§ What is being asked
Go through the entries below and copy every line that holds the word "blue".

§ Data

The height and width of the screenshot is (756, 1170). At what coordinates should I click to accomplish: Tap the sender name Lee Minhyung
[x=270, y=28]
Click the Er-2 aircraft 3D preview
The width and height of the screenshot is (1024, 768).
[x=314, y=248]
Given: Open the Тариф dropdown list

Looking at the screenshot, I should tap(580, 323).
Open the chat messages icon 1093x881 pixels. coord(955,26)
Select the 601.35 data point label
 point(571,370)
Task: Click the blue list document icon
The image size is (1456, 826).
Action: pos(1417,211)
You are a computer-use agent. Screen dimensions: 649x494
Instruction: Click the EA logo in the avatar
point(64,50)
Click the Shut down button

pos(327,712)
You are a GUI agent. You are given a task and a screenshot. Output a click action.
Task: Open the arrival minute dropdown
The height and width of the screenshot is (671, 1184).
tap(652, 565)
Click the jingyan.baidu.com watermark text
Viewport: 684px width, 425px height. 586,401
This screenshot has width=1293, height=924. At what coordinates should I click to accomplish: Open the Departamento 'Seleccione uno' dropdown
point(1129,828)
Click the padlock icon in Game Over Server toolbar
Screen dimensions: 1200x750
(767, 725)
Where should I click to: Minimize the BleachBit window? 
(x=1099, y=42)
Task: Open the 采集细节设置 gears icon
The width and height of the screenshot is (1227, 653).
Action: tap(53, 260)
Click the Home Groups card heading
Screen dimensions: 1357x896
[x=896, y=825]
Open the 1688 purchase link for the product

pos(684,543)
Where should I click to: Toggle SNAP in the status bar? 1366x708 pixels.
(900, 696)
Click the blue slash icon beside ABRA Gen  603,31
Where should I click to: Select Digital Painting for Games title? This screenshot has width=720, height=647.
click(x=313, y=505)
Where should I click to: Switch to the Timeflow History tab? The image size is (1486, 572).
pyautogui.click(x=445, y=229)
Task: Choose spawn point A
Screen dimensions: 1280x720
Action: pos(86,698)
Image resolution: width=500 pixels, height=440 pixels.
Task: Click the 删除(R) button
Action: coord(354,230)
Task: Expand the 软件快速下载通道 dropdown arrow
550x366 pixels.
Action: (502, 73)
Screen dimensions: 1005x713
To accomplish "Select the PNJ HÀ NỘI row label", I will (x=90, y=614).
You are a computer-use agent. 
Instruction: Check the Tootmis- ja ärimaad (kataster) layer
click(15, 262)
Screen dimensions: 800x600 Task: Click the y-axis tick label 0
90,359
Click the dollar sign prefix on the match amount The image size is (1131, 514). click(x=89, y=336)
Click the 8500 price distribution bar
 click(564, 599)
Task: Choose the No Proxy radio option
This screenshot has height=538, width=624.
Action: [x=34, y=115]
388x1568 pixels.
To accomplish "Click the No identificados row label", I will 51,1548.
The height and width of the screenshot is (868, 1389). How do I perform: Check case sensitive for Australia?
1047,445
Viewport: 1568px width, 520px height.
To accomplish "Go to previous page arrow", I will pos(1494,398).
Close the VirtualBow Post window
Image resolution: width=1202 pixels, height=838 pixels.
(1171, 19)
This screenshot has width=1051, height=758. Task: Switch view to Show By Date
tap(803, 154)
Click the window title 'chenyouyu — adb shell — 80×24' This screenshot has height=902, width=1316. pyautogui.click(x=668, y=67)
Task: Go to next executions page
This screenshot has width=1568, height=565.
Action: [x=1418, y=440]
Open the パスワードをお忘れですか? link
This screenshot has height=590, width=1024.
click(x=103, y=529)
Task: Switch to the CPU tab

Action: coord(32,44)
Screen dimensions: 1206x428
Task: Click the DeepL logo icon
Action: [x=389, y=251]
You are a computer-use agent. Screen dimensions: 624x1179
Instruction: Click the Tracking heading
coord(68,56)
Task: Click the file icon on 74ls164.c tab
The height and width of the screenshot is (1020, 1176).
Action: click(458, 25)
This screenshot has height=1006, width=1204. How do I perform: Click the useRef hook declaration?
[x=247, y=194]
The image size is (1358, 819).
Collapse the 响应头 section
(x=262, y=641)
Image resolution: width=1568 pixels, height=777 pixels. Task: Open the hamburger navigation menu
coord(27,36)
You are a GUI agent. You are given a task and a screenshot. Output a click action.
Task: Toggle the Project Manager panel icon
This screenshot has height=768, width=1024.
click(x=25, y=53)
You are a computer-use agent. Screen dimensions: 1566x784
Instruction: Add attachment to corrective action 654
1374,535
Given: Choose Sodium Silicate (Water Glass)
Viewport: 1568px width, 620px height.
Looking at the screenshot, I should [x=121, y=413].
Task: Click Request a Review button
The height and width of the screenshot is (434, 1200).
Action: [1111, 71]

§ Solution below
Task: Click the blue list document icon
Click the blue slash icon beside ABRA Gen  603,31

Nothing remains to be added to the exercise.